Start with a PEEP of 5 cm H2O up to 40% oxygen, and 15 cm H2O up to 60% oxygen. Thereafter the level of PEEP should be customised to the patient's condition following discussion with the Intensive Care Specialist. Whenever there are significant changes in oxygenation or if the PaO+2+ is less than 60mmHg (FiO2 60%) the Intensive Care specialist must be called.
PEEP is a therapeutic technique which increases functional residual capacity (FRC), prevents alveolar derecruitment, decreases ongoing lung injury, and improves lung compliance.
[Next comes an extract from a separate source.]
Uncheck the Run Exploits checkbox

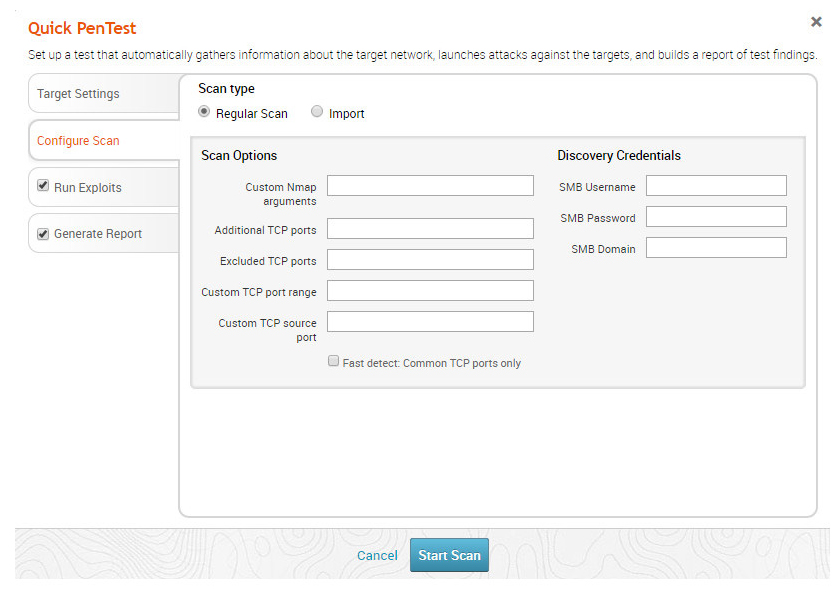coord(43,186)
It is specifically helpful in patients with cardiogenic and non cardiogenic pulmonary oedema. PEEP also minimises aspiration risk by reducing the leakage of oropharyngeal secretions past the endotracheal tube cuff.
In ARDS, alveolar recruitment and derecruitment occur throughout inspiration and expiration respectively. PEEP keeps freshly recruited alveolar units open during expiration, by preventing the alveolar pressure falling below its threshold closing pressure (TCP). However the pressure required to open a collapsed unit, known as the threshold opening pressure (TOP), is usually much greater than the TCP. In some cases, patients require a recruitment manoeuvre using controlled inflation pressures of 45-50 cmH2O to open de-recruited regions. Recruitment manoeuvres should only be used, if you are familiar with the technique and after discussion with the intensive care specialist.
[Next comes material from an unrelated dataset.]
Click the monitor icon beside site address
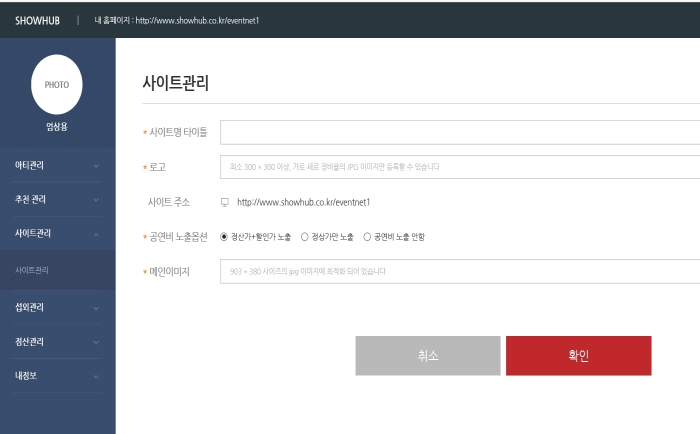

From Sundaresan A. Applications of Model-Based Lung Mechanics in the Intensive Care Unit; PhD thesis in Mechanical engineering, University of Canterbury, New Zealand 2010
The above pressure volume diagram of lung with ARDS, shows the increasing PEEP with a recruitment manoeuvre may improve FRC. Increasing FRC improves oxygenation for any given level of inspired oxygen.
The level of PEEP needs to be discussed with the Intensive Care Specialist in all patients with a bronchopleural fistulae, other significant injuries to lung leading to air leak, or severe 'gas trapping' e.g. asthma.